Zadanie pisemne: Zbierz z poniższego listingu wszystkie wiersze, w których występuje ciąg „checkbox”, i przepisz je bez zmian.

Materiał źródłowy:
____________________

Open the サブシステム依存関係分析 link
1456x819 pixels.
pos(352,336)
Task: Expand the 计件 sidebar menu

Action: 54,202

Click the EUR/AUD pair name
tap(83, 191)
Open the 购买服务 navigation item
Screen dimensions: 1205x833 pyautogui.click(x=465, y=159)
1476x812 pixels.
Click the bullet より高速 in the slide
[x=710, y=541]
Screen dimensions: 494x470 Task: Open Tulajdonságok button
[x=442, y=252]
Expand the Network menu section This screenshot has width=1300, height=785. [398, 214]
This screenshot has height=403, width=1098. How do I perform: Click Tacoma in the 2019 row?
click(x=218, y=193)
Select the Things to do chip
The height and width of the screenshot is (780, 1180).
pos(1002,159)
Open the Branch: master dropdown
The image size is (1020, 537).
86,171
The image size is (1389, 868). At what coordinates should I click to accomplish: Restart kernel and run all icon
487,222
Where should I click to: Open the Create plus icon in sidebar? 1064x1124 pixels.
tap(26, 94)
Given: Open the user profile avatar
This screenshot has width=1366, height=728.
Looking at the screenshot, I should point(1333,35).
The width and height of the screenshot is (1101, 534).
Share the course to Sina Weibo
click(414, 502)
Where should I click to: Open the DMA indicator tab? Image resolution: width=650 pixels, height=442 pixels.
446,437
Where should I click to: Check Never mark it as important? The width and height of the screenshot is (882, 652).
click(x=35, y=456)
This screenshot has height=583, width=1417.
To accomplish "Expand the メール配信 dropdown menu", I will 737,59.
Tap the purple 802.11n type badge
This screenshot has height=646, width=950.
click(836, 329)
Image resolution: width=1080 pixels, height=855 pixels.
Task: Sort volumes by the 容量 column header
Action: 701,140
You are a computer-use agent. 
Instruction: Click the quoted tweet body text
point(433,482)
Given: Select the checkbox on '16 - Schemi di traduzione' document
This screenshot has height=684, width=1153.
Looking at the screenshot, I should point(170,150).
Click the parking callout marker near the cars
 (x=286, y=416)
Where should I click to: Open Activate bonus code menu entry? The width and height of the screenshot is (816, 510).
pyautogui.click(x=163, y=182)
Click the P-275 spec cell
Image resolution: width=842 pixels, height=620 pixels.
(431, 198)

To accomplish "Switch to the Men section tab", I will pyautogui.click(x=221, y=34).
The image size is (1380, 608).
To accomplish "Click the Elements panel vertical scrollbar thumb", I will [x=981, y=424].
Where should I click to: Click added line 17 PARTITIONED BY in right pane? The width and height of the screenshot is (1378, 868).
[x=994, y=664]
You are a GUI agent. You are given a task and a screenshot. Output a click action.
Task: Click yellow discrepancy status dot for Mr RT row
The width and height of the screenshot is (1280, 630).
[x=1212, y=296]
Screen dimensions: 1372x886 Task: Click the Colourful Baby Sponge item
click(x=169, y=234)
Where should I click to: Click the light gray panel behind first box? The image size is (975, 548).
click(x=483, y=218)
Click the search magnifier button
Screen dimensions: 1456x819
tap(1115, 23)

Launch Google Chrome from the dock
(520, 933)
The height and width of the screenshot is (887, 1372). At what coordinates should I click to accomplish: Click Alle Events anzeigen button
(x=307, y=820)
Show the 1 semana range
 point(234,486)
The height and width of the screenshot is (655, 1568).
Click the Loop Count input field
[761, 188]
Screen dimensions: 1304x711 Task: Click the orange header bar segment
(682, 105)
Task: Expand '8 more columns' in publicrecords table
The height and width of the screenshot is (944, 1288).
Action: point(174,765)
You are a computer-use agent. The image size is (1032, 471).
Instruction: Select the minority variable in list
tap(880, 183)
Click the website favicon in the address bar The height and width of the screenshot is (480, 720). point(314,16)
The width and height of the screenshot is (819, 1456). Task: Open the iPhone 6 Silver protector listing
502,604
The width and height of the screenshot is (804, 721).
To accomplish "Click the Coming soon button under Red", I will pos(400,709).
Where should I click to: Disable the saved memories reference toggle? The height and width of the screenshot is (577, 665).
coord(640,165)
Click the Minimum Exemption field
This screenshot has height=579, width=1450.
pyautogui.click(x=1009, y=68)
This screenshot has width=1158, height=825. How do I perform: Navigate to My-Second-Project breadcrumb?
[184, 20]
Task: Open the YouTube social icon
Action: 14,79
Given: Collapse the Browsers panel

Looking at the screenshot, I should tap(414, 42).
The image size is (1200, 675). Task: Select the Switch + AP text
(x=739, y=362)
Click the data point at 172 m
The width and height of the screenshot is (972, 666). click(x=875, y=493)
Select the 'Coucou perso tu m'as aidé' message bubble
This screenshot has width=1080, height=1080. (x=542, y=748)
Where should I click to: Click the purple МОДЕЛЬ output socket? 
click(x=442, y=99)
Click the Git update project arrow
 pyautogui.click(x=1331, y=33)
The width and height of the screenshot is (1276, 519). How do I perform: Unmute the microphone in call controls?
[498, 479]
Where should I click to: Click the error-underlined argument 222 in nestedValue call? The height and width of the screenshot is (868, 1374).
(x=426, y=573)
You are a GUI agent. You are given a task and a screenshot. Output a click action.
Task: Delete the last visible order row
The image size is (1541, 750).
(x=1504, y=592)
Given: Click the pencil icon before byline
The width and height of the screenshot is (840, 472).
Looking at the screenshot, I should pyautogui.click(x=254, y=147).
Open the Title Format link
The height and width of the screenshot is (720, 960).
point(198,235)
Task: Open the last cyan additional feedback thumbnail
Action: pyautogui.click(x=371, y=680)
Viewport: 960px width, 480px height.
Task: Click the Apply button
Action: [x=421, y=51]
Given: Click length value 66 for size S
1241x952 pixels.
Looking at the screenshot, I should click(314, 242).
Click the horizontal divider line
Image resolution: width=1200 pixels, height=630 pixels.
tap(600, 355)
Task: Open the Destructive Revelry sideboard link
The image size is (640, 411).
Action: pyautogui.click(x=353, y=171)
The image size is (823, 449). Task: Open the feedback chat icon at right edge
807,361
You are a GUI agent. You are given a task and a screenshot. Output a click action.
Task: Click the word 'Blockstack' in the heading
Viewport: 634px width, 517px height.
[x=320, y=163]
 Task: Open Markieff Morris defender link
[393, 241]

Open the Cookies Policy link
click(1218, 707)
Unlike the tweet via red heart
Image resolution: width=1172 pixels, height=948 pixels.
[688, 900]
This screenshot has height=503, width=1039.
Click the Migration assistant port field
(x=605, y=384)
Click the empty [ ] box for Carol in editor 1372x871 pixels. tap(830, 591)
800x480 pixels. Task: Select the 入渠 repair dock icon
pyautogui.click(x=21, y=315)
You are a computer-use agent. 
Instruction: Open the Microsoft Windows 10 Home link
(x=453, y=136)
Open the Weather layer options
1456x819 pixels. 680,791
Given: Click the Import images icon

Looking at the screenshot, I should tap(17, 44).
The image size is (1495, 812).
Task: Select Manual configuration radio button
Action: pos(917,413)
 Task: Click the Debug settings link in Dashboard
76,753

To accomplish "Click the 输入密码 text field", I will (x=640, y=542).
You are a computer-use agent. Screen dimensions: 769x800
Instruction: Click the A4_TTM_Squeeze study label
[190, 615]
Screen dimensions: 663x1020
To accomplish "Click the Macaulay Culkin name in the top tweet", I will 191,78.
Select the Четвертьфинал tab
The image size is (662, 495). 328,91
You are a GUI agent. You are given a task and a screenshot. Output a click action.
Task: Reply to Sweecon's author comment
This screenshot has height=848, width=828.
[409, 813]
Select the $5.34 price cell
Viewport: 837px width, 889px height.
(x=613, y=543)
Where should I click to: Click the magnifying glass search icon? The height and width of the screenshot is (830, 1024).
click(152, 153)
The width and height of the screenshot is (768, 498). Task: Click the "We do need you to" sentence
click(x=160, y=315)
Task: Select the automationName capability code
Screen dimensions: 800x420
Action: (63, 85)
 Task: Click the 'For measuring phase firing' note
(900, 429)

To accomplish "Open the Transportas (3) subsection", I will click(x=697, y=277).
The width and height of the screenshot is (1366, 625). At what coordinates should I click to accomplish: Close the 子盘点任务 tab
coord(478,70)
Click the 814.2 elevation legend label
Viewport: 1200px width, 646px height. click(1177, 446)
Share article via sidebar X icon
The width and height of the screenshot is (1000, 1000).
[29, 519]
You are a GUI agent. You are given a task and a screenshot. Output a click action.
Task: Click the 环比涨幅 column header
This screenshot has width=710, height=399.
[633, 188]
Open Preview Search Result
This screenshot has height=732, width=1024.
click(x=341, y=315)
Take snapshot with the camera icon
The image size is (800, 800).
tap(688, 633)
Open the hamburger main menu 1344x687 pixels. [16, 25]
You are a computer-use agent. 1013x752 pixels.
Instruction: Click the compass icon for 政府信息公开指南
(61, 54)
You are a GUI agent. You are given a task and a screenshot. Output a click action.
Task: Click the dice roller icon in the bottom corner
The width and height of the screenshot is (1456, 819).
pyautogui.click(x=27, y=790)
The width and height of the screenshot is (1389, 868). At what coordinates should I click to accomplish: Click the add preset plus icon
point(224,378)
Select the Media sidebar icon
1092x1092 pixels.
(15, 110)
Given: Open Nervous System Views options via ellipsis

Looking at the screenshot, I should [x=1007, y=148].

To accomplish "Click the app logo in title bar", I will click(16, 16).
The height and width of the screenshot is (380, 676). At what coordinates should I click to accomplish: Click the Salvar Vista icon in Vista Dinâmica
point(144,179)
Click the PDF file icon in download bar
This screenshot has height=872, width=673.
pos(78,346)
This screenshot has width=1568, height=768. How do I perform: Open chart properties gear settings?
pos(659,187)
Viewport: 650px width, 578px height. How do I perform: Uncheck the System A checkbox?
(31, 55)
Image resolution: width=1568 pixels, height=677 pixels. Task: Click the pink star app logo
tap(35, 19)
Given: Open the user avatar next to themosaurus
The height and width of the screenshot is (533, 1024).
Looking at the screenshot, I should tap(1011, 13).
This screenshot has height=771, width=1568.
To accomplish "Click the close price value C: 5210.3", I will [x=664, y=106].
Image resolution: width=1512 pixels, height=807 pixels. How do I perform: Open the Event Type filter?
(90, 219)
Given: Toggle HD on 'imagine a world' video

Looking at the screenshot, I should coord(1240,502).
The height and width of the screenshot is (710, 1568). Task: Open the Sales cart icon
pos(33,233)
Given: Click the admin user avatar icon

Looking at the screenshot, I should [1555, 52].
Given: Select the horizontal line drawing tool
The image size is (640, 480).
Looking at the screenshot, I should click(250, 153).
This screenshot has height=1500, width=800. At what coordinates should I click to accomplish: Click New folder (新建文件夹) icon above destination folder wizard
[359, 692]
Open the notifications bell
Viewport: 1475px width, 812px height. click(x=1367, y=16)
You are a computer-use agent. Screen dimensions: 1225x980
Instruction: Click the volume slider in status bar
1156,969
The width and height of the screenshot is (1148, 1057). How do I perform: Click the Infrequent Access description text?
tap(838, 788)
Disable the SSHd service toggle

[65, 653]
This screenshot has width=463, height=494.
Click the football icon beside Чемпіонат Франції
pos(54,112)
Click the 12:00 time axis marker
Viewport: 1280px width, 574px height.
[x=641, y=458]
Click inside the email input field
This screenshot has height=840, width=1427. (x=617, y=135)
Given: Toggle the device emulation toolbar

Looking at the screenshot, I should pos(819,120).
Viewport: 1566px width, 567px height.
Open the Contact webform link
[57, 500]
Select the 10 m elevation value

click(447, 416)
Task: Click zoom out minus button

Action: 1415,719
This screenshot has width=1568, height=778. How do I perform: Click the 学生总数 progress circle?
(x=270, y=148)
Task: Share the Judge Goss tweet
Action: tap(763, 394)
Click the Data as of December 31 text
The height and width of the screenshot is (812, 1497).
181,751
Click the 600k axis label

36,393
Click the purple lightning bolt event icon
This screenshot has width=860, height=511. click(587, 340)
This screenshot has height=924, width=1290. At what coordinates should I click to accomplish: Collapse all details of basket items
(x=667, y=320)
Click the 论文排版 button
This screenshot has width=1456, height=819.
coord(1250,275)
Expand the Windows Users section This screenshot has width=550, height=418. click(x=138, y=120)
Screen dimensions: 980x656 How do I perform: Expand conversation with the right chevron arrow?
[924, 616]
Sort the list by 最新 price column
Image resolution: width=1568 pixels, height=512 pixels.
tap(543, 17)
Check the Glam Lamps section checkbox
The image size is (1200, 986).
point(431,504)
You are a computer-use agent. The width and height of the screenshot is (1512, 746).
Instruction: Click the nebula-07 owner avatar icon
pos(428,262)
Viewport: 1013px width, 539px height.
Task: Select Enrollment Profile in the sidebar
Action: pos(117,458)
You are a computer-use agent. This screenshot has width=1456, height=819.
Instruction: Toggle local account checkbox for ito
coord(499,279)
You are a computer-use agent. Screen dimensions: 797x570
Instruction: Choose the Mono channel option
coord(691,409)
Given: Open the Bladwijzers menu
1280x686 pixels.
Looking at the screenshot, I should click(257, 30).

____________________

Odpowiedź pisemna:
Given: Select the checkbox on '16 - Schemi di traduzione' document
Viewport: 650px width, 578px height. How do I perform: Uncheck the System A checkbox?
Check the Glam Lamps section checkbox
Instruction: Toggle local account checkbox for ito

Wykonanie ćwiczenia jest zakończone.